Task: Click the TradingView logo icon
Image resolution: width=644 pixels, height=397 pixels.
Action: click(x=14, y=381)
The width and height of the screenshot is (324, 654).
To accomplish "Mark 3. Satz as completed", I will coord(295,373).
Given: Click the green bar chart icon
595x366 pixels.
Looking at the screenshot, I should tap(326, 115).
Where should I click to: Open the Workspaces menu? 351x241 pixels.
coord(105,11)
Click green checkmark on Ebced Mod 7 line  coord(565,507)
==
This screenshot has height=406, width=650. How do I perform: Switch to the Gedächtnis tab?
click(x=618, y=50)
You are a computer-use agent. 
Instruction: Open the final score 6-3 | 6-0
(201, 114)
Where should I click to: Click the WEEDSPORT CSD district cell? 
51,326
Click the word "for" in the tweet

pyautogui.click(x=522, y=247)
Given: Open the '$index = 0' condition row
==
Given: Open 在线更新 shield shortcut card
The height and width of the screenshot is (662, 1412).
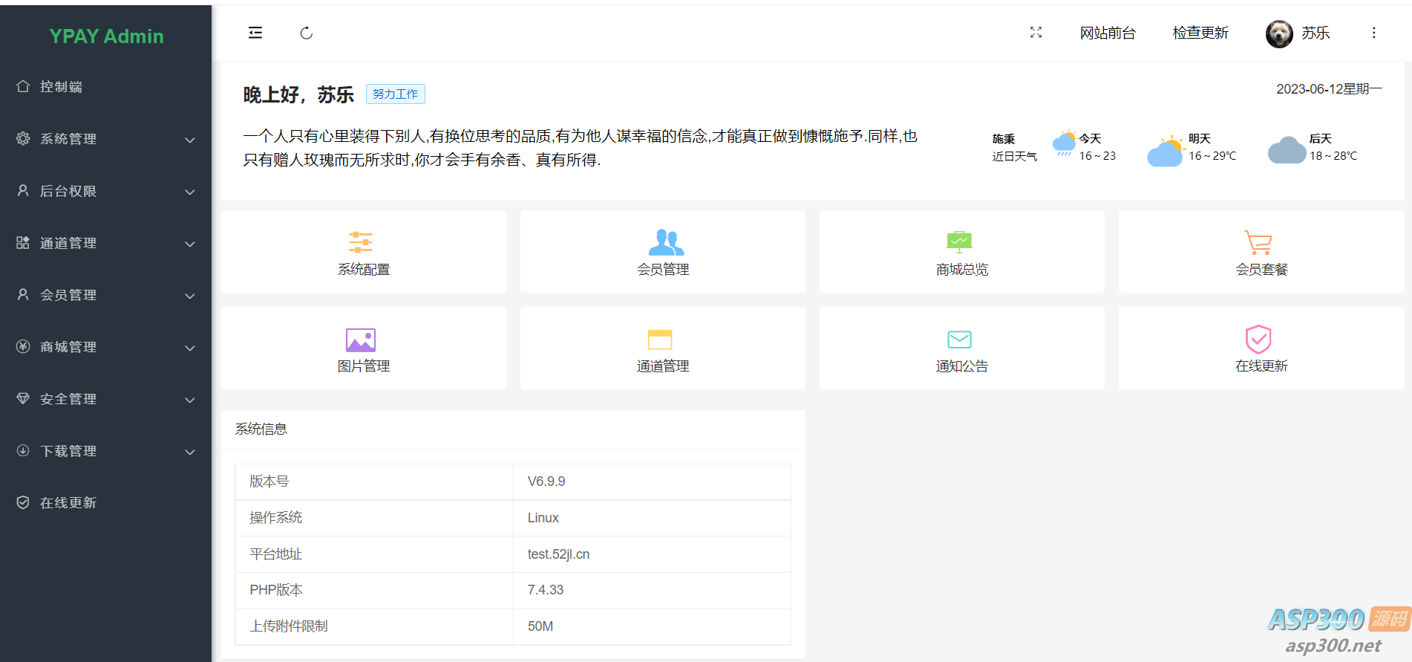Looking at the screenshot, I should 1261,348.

— WHAT YOU ARE ASKED TO DO —
In the listing above, find the line with "This screenshot has" and the line with "Given: Open the '$index = 0' condition row"; output exactly those lines and all lines between them.

— THE ANSWER —
This screenshot has height=406, width=650. How do I perform: Switch to the Gedächtnis tab?
click(x=618, y=50)
You are a computer-use agent. 
Instruction: Open the final score 6-3 | 6-0
(201, 114)
Where should I click to: Click the WEEDSPORT CSD district cell? 
51,326
Click the word "for" in the tweet

pyautogui.click(x=522, y=247)
Given: Open the '$index = 0' condition row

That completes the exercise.